For more details, see [Test Mode](./crates/cubek-test-utils/src/test_mode/base.rs).
### Modes
- **`CUBE_TEST_MODE=correct`** _(default)_
Tests pass if results are numerically correct **or** if the kernel was launched with an invalid configuration.
- Useful when tests are auto-generated from multiple parameter combinations, where some invalid configurations are expected.
- Failing tests display only the first index with a discrepancy.
- **`CUBE_TEST_MODE=strict`**
Tests pass **only** if they compile, run, and produce numerically accurate results.

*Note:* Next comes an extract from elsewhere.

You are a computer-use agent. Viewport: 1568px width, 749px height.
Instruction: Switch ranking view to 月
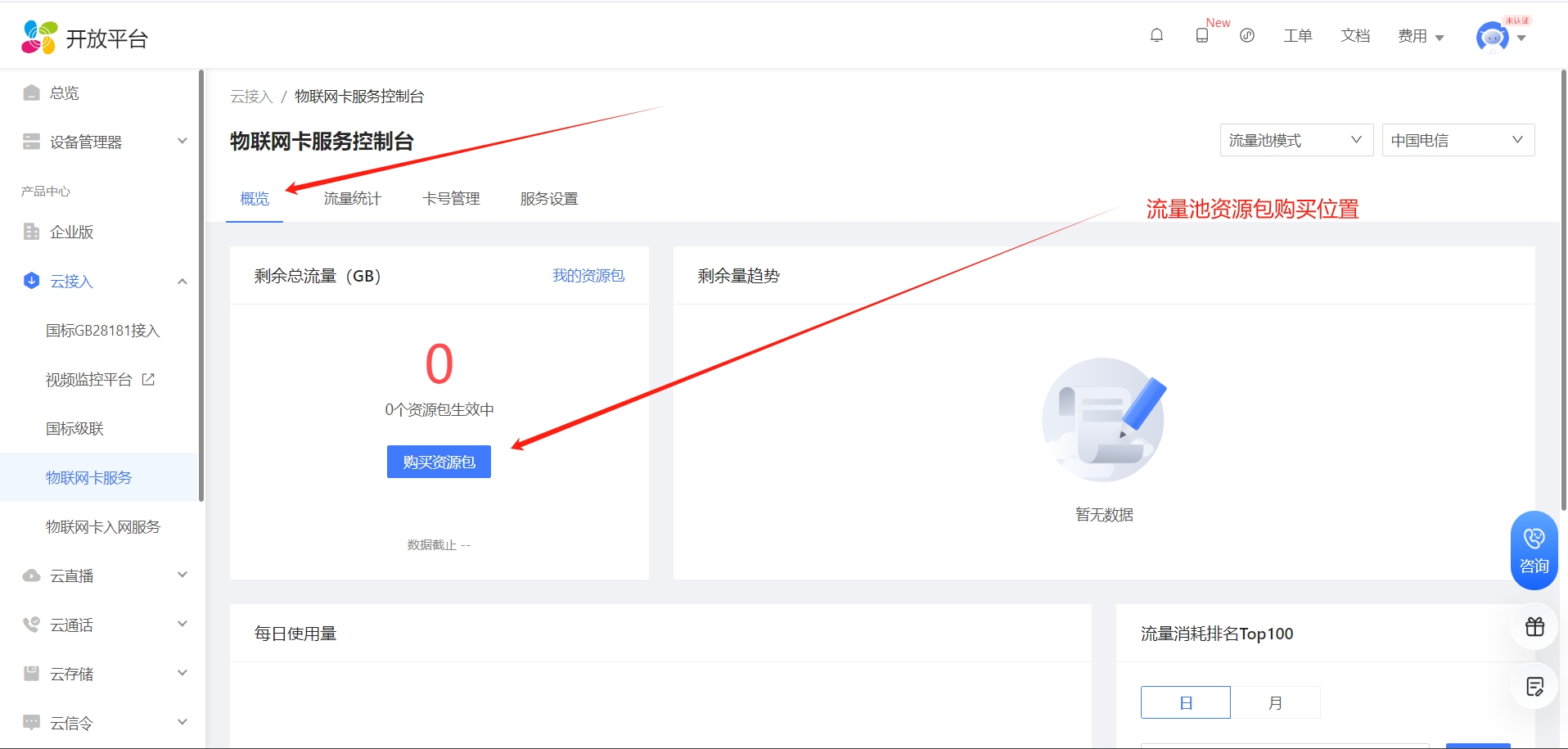pos(1275,702)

- Ideal for debugging to avoid false positives that can occur in `correct` mode.
- **`CUBE_TEST_MODE=printfail`**
Similar to `correct` mode: tests pass if results are correct or if the kernel is invalid.
- Failing tests show **all tensor discrepancies**.
- Supports filtering, e.g.: `CUBE_TEST_MODE=printfail:0,.,10-20` shows elements from the 0th first dimension, all of the second, and elements 10–20 in the third.
- **`CUBE_TEST_MODE=printall`**
All tests fail, displaying **all tensor discrepancies**.
- Filtering works the same as in `printfail`.
- **`CUBE_TEST_MODE=failifrun`**
Only tests that **compile and run** will fail; others succeed.
- Useful for tracking critical tests in large suites.